The waiters and waitresses have started to clap along to a song, and then do a little dance, peppered around the large, colourful restaurant floor; seems like there’s a routine for the choreography that they’re roughly following and there’s a ‘To the left’ and a ‘To the right’ in the song. LHO arrives back from having a smoke, the dance is over and our hotpots arrive. Antny, LHO an me are in a Joe’s Crab Shack, about an hour North of Orlando airport where John, our bus-driver, picked us up. He found an Outback Steakhouse on his satnav and the eleven of us traipsed in, wet off the boat; they didn’t have room for us for twenty minutes so the three of us rambled on to see what else was around. It was about a three minute walk to Joe’s, but it took more than ten minutes with the wait for the green man to allow us to cross the six-lane highway in between. No jay-walking here lads.
The hotpots are class – the two lads got crawfish, LHO got shrimp as well and I got clams, snow crab, and lobster claws – all came with potatoes, corn on the cob and a Cajun sausage. We loved every bit of it. You forget how friendly the staff are over here; it seems a bit over the top at first but you get used to it. Welcome to the USA.
We drove to a hotel and put down for the night, tired after having got out of the bed very early in the morning on the other side of theGreat Atlantical Ocean.

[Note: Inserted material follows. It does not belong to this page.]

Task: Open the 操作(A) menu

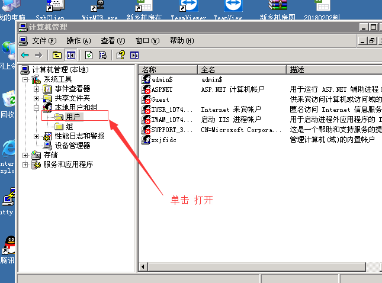Action: tap(78, 40)
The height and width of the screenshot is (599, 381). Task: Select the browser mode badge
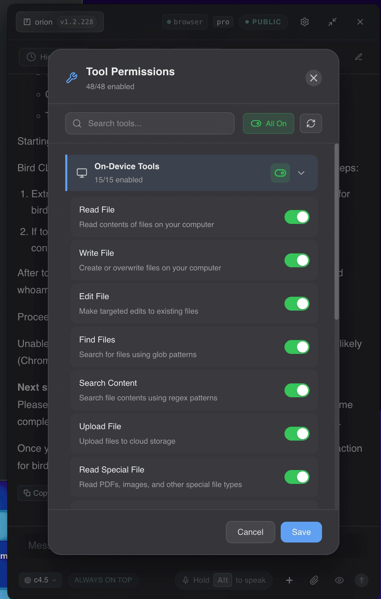[x=185, y=21]
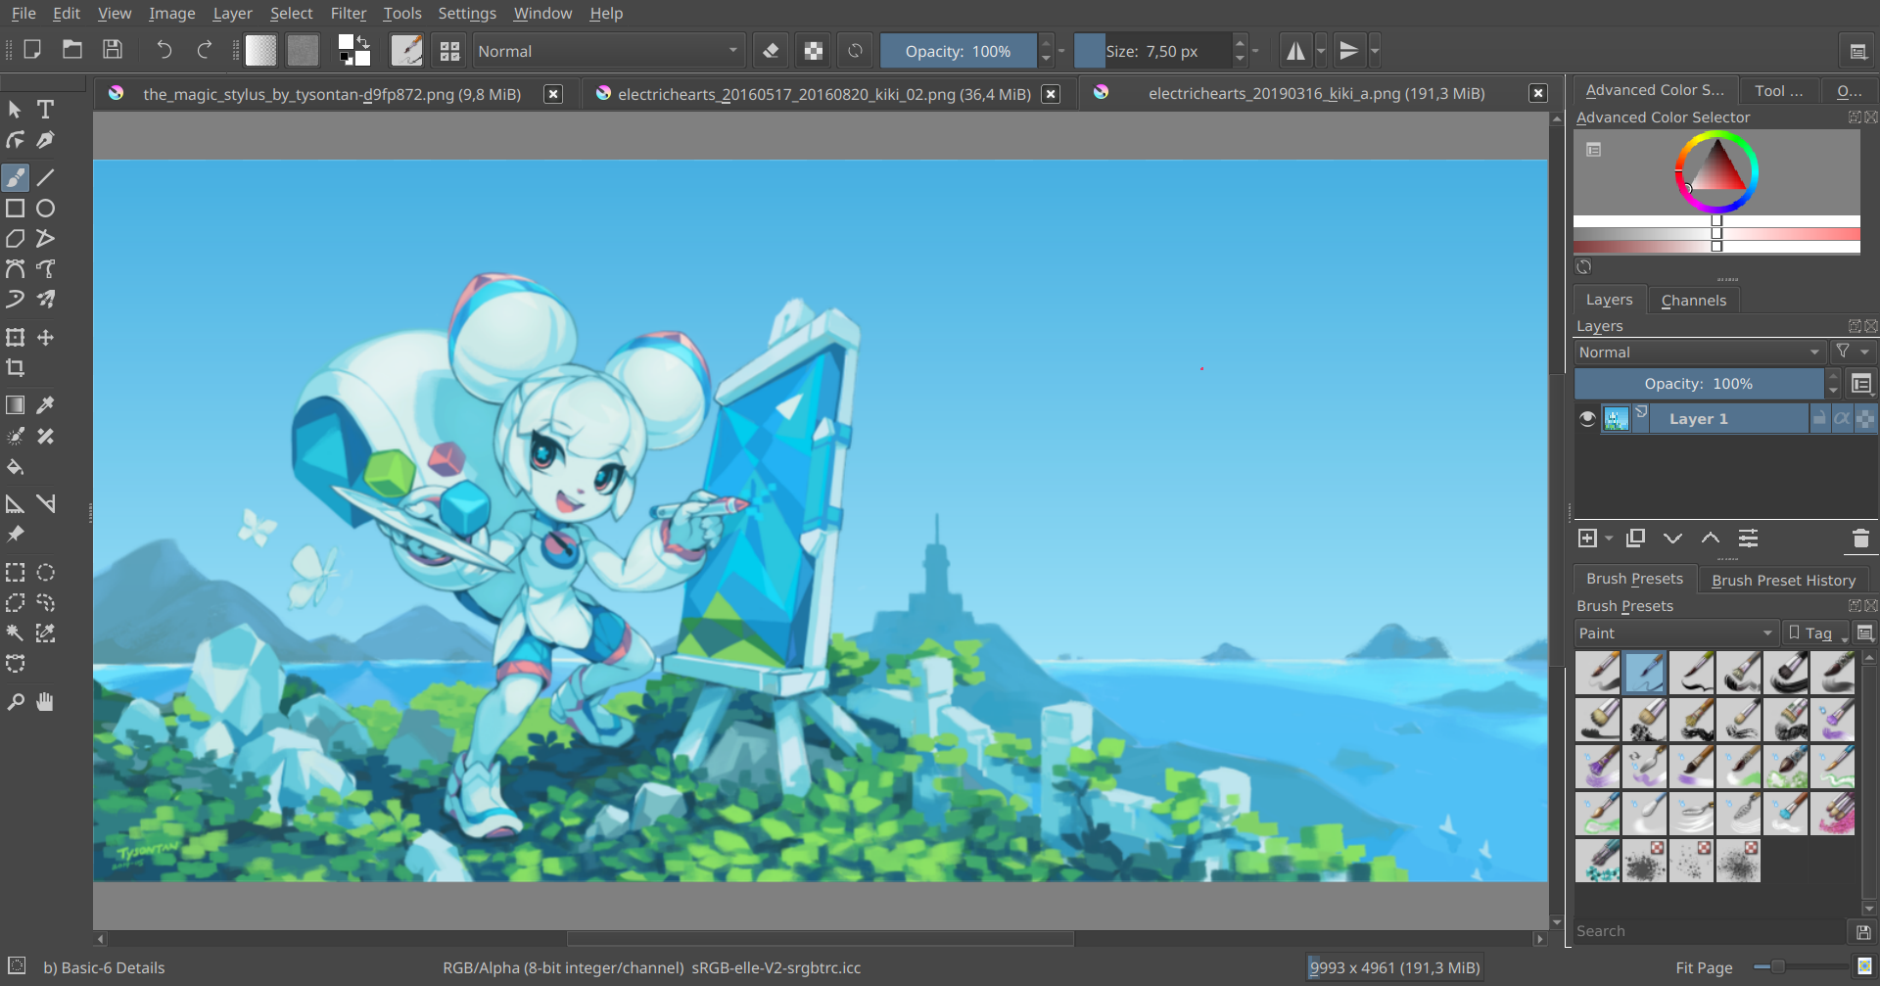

Up early here, I’m not sure even where we are; I know we’re a few miles south of Ponte Vedra where we play the first show tonight. Outside here it’s a sleepy seasidey place; we’re bound by water on both the East and the West; a wide channel on the West, traversed high by a huge bridge – the kind of bridge that’s two-a-penny in this country; the Atlantic surf waves to the East. Down on the beach some SUVs are parked – a gang of four young men half into their wet-suits; a couple sits on fold-out chairs sit beside their wagon. The sun’s breaking through the haze by about ten and a small bit of heat is beginning to build up.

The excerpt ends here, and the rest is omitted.